— Exercise aim —
Repeat the following entries verbatim, apart from the pictures.

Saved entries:
★ ★ ★ ★

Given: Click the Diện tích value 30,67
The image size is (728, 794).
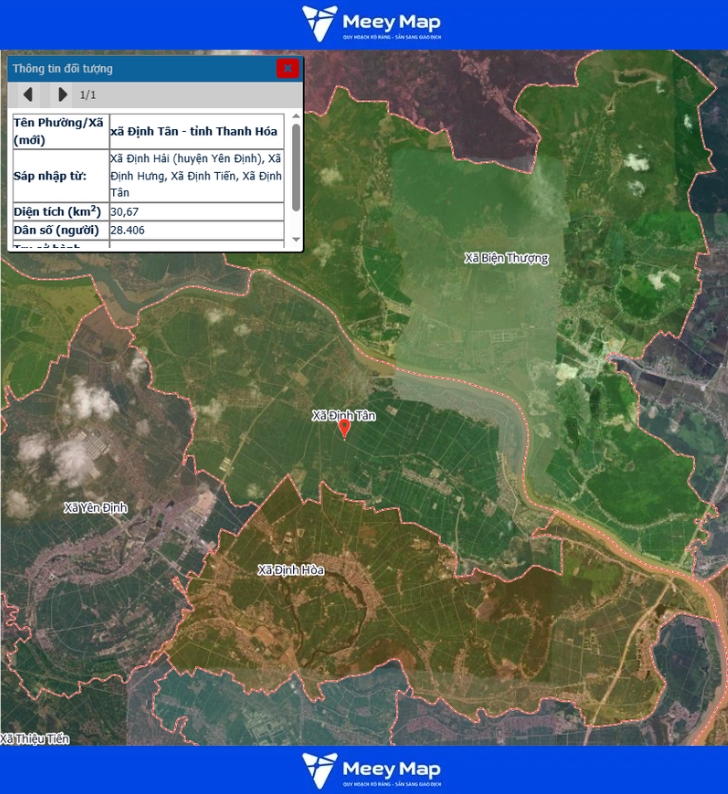Looking at the screenshot, I should [125, 212].
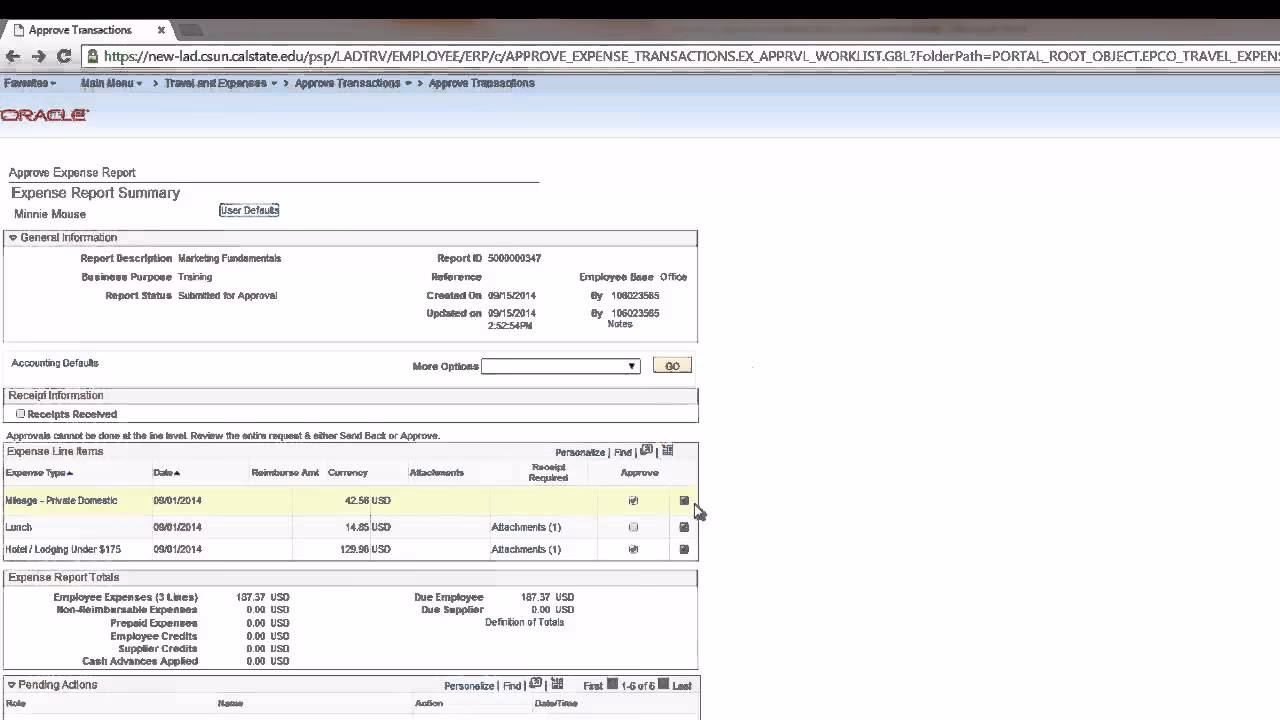The image size is (1280, 720).
Task: Check the Approve box for Lunch
Action: point(633,527)
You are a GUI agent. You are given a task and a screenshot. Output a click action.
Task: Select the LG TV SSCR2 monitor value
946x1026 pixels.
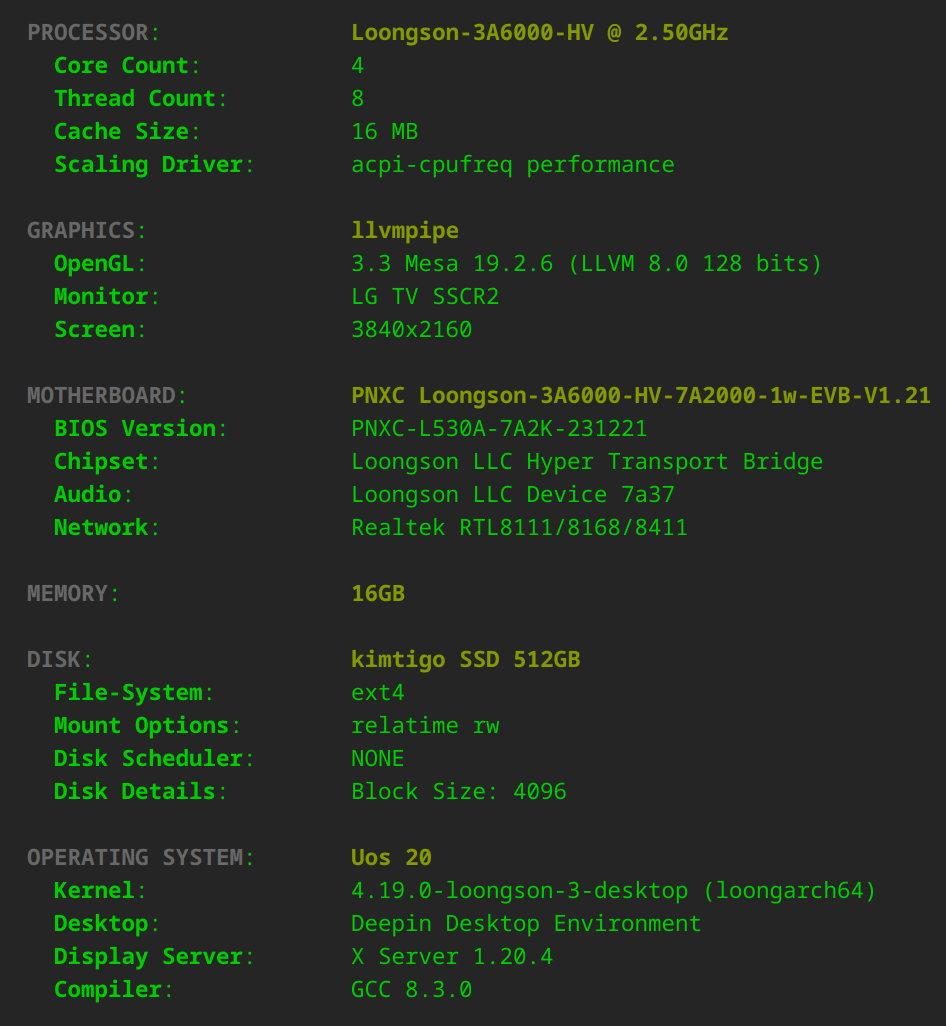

★ ★ ★ ★

— Response —
Given: Click the Diện tích value 30,67
The image size is (728, 794).
Looking at the screenshot, I should [125, 212].
The image size is (1280, 720).
Task: Check the Approve box for Lunch
Action: point(633,527)
You are a GUI agent. You are given a task and a screenshot. Output a click action.
Task: Select the LG TV SSCR2 monitor value
946x1026 pixels.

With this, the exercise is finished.